The framework begins with a simple observation made by entrepreneur Naval Ravikant: there are three types of leverage. Labor leverage scales through human coordination—think committees, voting, traditional management. Capital leverage scales through resource deployment—investment, market creation, financial engineering. Code leverage scales through systematic automation—algorithms, platforms, network effects. Each operates at a different mathematical order: linear, exponential, and systematic respectively.
Here's where it gets interesting: we're experiencing massive "leverage arbitrage" where actors with higher-order leverage can extract value from systems faster than actors with lower-order leverage can maintain those systems. Google's compensation revolution didn't just raise tech salaries—it systematically destroyed entrepreneurial ecosystems globally by making employment more attractive than company-building. Social media platforms don't just connect people—they reshape democratic discourse faster than democratic institutions can adapt. AI systems aren't just tools—they're deployed faster than we can develop frameworks for understanding their social implications.

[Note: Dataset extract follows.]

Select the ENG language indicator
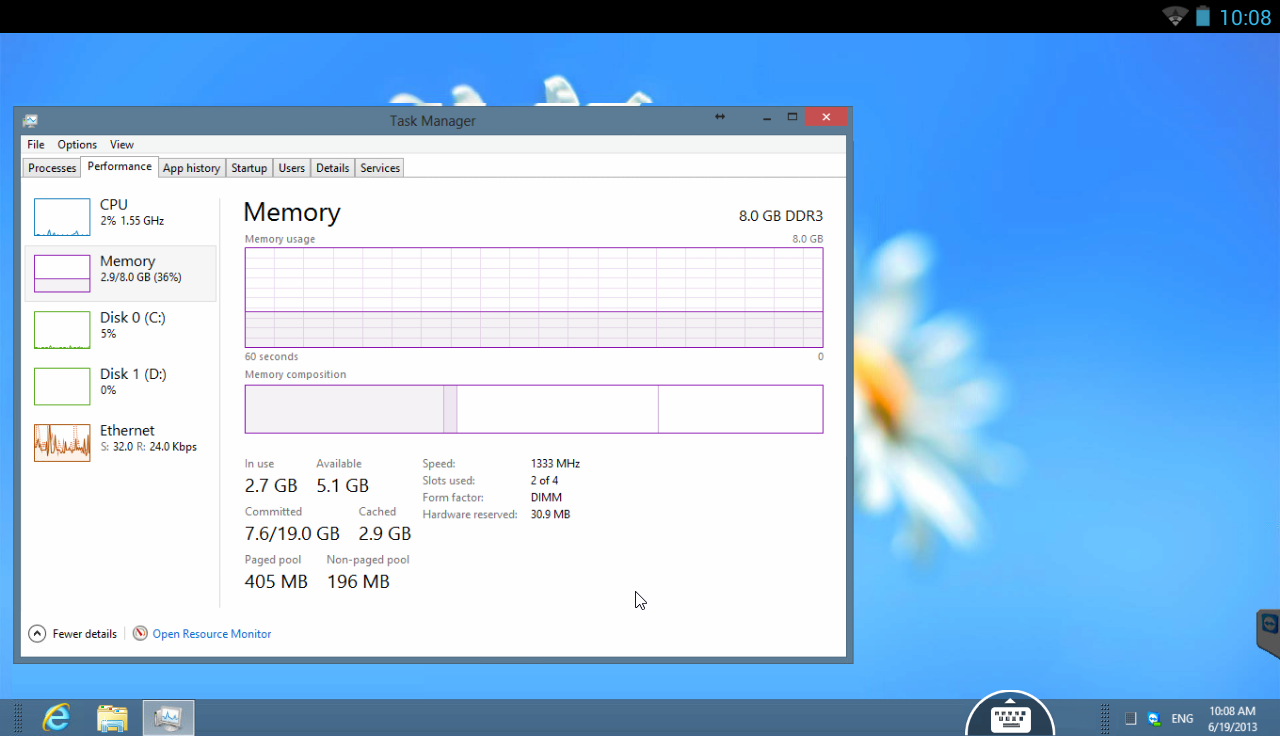tap(1181, 718)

The result is what we might call the "modern tragedy of the commons." In Garrett Hardin's original formulation, everyone overused shared resources until they collapsed. Today, higher-leverage actors are strip-mining institutional commons—democratic norms, social trust, educational relevance, economic mobility—faster than lower-leverage actors can regenerate them.
This explains seemingly disconnected modern phenomena. Why do individuals feel powerless despite having unprecedented access to global platforms and financial markets? Because they're measuring their agency using frameworks designed for labor leverage while actually wielding code and capital leverage daily. Why do tech companies keep creating "unintended consequences" despite hiring brilliant people? Because engineers build complex adaptive systems while executives manage them using business metrics designed for predictable, linear growth.

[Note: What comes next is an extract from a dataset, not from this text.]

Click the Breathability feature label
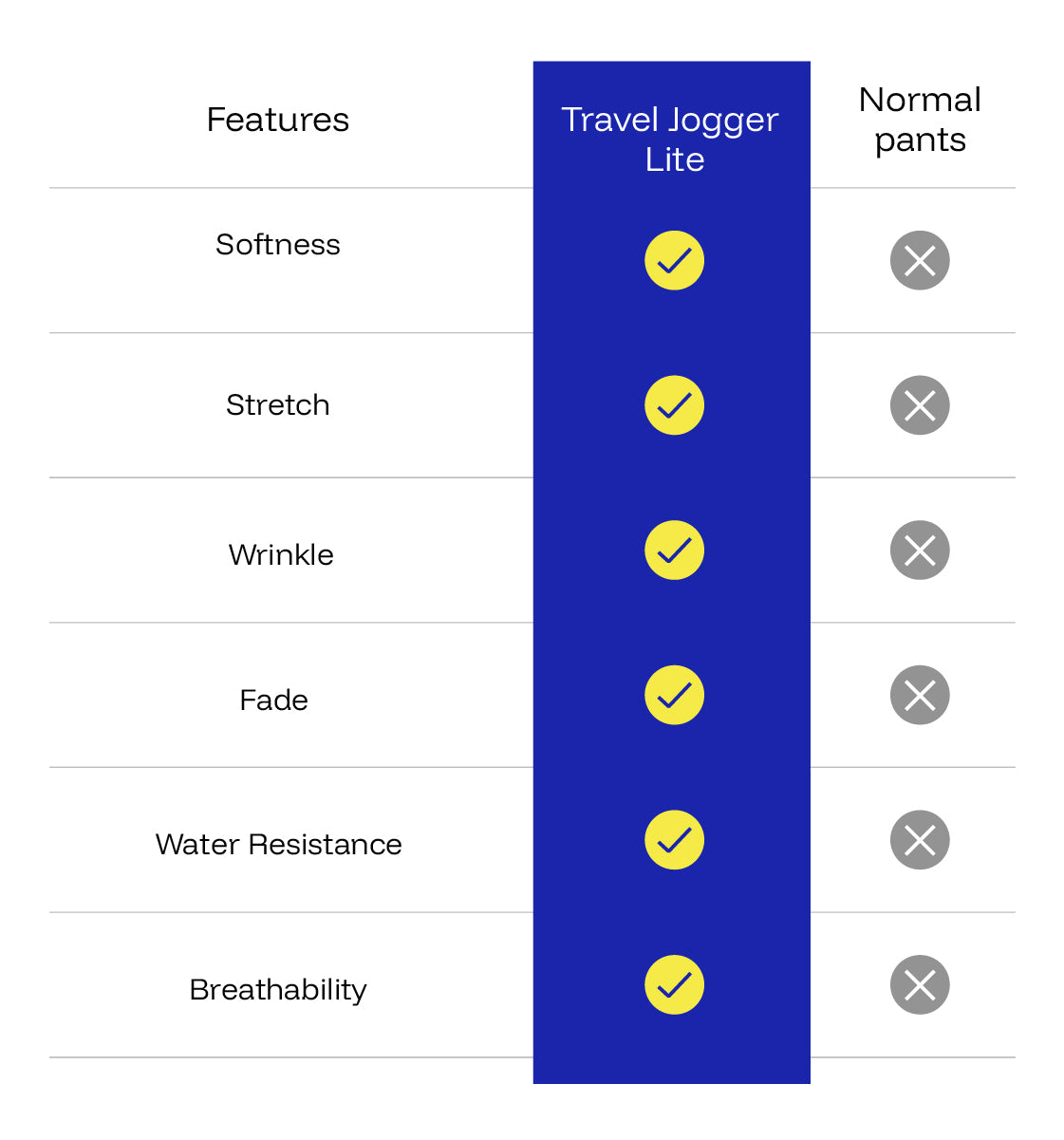This screenshot has height=1140, width=1064. (278, 989)

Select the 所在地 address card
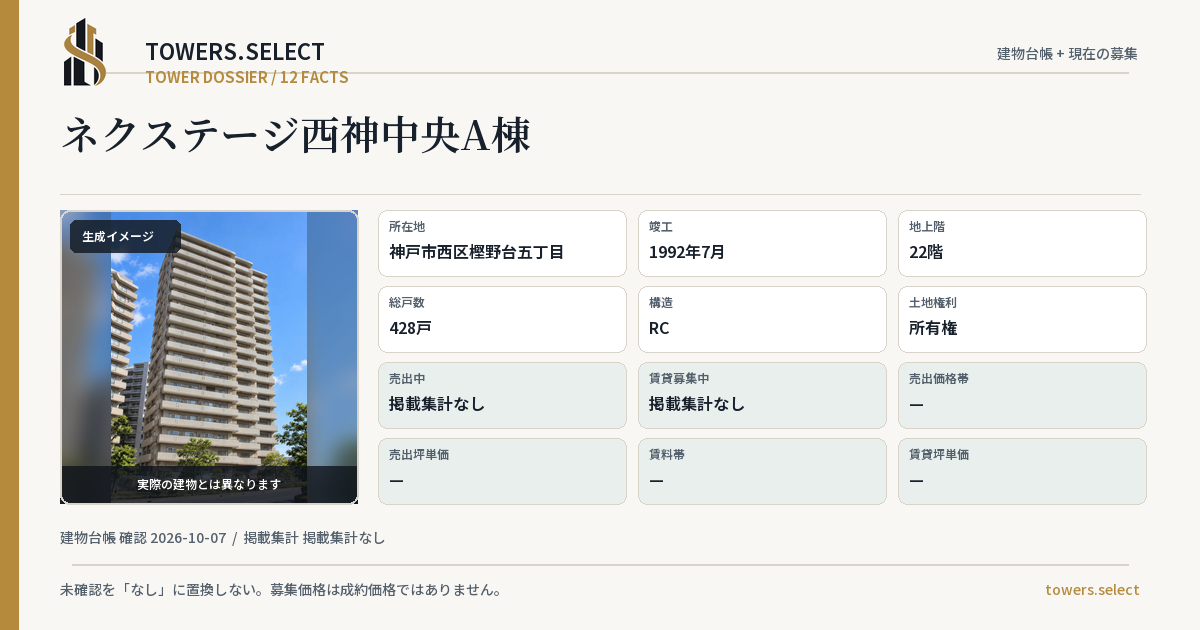pyautogui.click(x=502, y=243)
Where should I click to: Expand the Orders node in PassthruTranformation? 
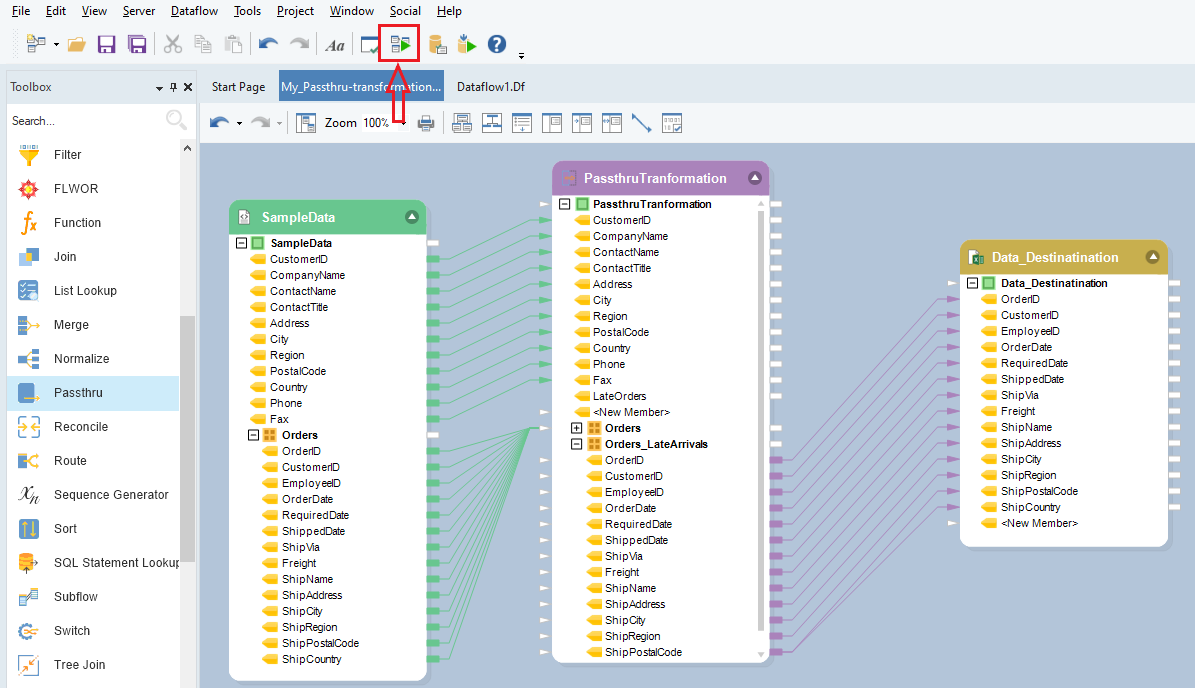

Why does government regulation always feel like it's fighting the last war? Because bureaucratic processes designed for industrial-age problems can't keep pace with algorithmic systems that reshape society in real-time. Why do young people feel anxious about their futures despite living in the most opportunity-rich era in history? Because educational institutions prepare them for career models that economic change has already obsoleted.
The leverage arbitrage creates a vicious cycle. As the gap between different leverage types widens, traditional coordination mechanisms become increasingly ineffective. This drives more actors toward higher-leverage approaches, accelerating the divergence. Meanwhile, the institutional commons that make civilization possible—shared truth, democratic discourse, economic mobility, social cohesion—continue degrading because they depend on lower-leverage maintenance that can't compete with higher-leverage extraction.
But understanding this dynamic also suggests solutions. Instead of trying to slow down technological change or somehow make institutions faster, we need "leverage literacy"—helping people recognize the type of power they're actually wielding and use it more consciously. We need organizations designed to operate across leverage levels simultaneously, with decision-making processes that account for different mathematical orders of impact.
Most importantly, we need to redesign how we measure success and allocate resources. Current systems reward short-term optimization within single leverage types while ignoring long-term effects across leverage types. The result is systematic underinvestment in the institutional commons that higher-leverage systems depend on to function sustainably.
The stakes couldn't be higher. If we don't develop conscious approaches to managing leverage arbitrage, we risk a future where technological capability advances exponentially while social coordination capacity deteriorates linearly—a recipe for civilizational breakdown. But if we can build leverage literacy into how we design institutions, raise children, and structure careers, we might create coordination mechanisms sophisticated enough to harness exponential technological power for genuinely beneficial outcomes.
The choice isn't between technology and tradition—it's between conscious coordination across leverage levels and unconscious optimization within leverage silos. The former could create unprecedented human flourishing. The latter is already creating unprecedented institutional dysfunction.
The question is: which future will we choose to build?